Colpisce subito il suo lavoro serio e rigoroso su due fronti: la medicina e la musica.
Si laurea e si specializza in cardiochirurgia da una parte, e dall’altra frequenta il conservatorio diplomandosi in pianoforte, armonia e direzione d’orchestra.
Il successo arriva abbastanza presto, ma lui non rinuncia a fare il medico, esattamente come Vecchioni non molla l’insegnamento al liceo e Paolo Conte il mestiere di avvocato.
Di giorno in ospedale, di notte a cantare.
Muove i primi passi al Santa Tecla di Milano dove si esibisce con Tony Dallara, Adriano Celentano e Giorgio Gaber.
Poi al Derby le sue doti cabarettistico-musicali colpiscono Dario Fo che lo inizia al teatro.
La prima canzone viene pubblicata nel 1959 e si intitola «L’ombrello di mio fratello». Poco dopo «Il cane con i capelli».
Appare evidente che Jannacci sa coniugare musica e comicità . Seguono tanti altri successi come «Vengo anch’io. No, tu no», «Giovanni telegrafista», «L’Armando», «Veronica». Più avanti arriverà «Quelli che». Più che una canzone, è un «format» che può essere continuamente aggiornato.
È un florilegio di comportamenti umani, a volte folli, a volte disonesti, a volte inspiegabili.
«Quelli che… tanto il calcio è solo un gioco e poi quando perde il Milan picchiano i figli… Quelli che votano scheda bianca per non sporcare».

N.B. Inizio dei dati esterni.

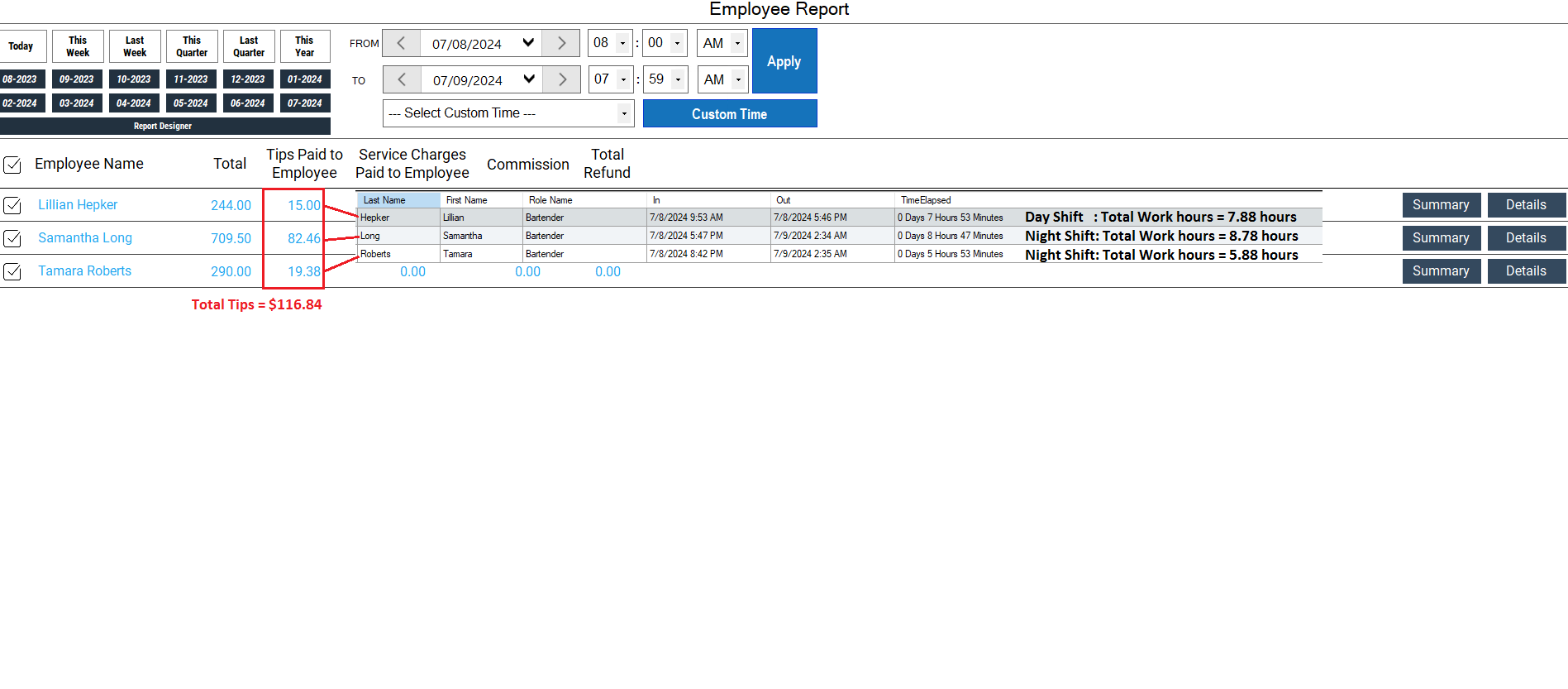
Task: Open the Report Designer bar
Action: tap(164, 127)
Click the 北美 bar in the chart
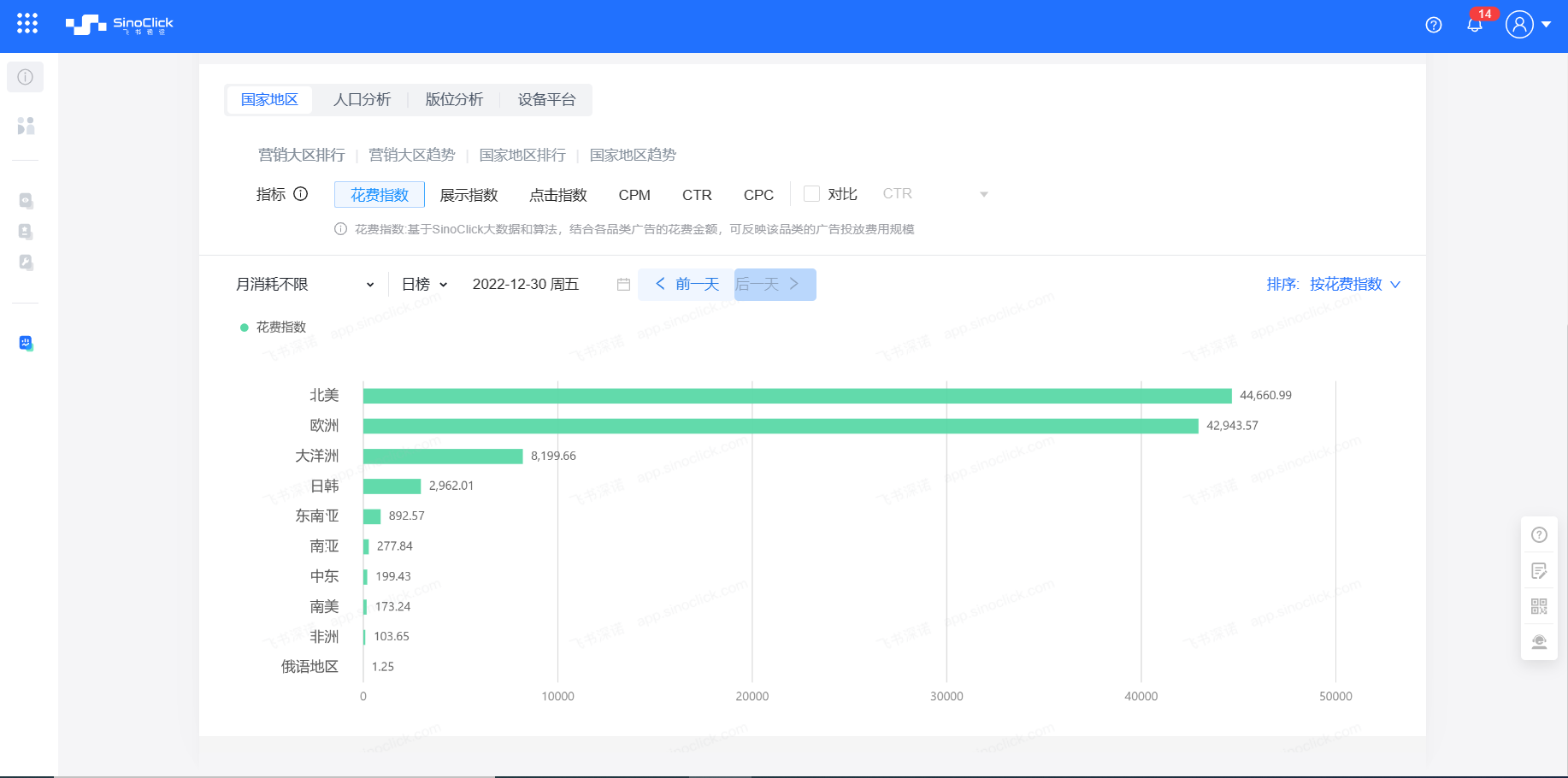This screenshot has height=778, width=1568. (x=797, y=396)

Aggiornata nel corso dei decenni fa il paio con un’altra canzone, «Puli Puli», che colpisce a 360° in dialetto milanese, dai «cantautur» (che quando cà nten se senti l’udùr) a «Chi di giurnà l» (chè il so’ mestè l’è cunta su i bal). Jannacci ha firmato capolavori come «El purtava I scarp del tennis», «Andava a Rogoredo», «Sfiorisci bel fiore», ma è stato anche superbo interprete di canzoni altrui come «Ma mi» di Carpi e Strehler (cavallo di battaglia anche della Vanoni), «Bartali» di Paolo Conte, «La strana famiglia» di Gaber-Alloisio.
Affreschi di solitudine e malinconia sono «Giovanni telegrafista», mollato dal grande amore a colpi di punto-linea e «Mexico e nuvole».
Jannacci ha composto anche numerose colonne sonore per Romanzo popolare di Monicelli, per Saxofone di (e con) Renato Pozzetto, per Pasqualino Settebellezze . Senza contare le canzoni scritte per Cochi e Renato, a cominciare dalla «Canzone Intelligente», sigla del varietà tv della domenica, «Il poeta e il contadino» e «E la vita la vita», sigla di una «Canzonissima».
In teatro non disdegnava il ruolo di autore puro, che non appare: come La tappezzeria, scritta a quattro mani con Beppe Viola che nel 1975 fu il trampolino di lancio di Massimo Boldi, Diego Abatantuono, Enzo Porcaro, Giorgio Faletti, Mauro Di Francesco.
Nel 1989 partecipa per la prima volta al Festival di Sanremo con «Se me lo dicevi prima».
Nel ’91 ci riprova con «La fotografia» in coppia con la grandissima Ute Lemper e riceve il Premio della Critica. Nel ’94 è ancora all’Ariston in coppia con Paolo Rossi con il brano «I soliti accordi», arrangiato da Giorgio Cocilovo e Paolo Jannacci, suo unico figlio e grande musicista.
Nel finale della sua carriera Jannacci era tornato al jazz, il suo vecchio amore. Straordinario il rapporto col figlio Paolo: ordinato, sistematico e preciso, Jannacci jr. ha contribuito a prolungare la carriera del padre che ha aiutato e sostenuto fino alla fine.
Jannacci ne era consapevole e quando Gaber pubblicò «La mia generazione ha perso» commentò: «Una generazione che ha avuto figli come Dalia (figlia di Gaber, n dr ) e Paolo, non può dire di aver perso».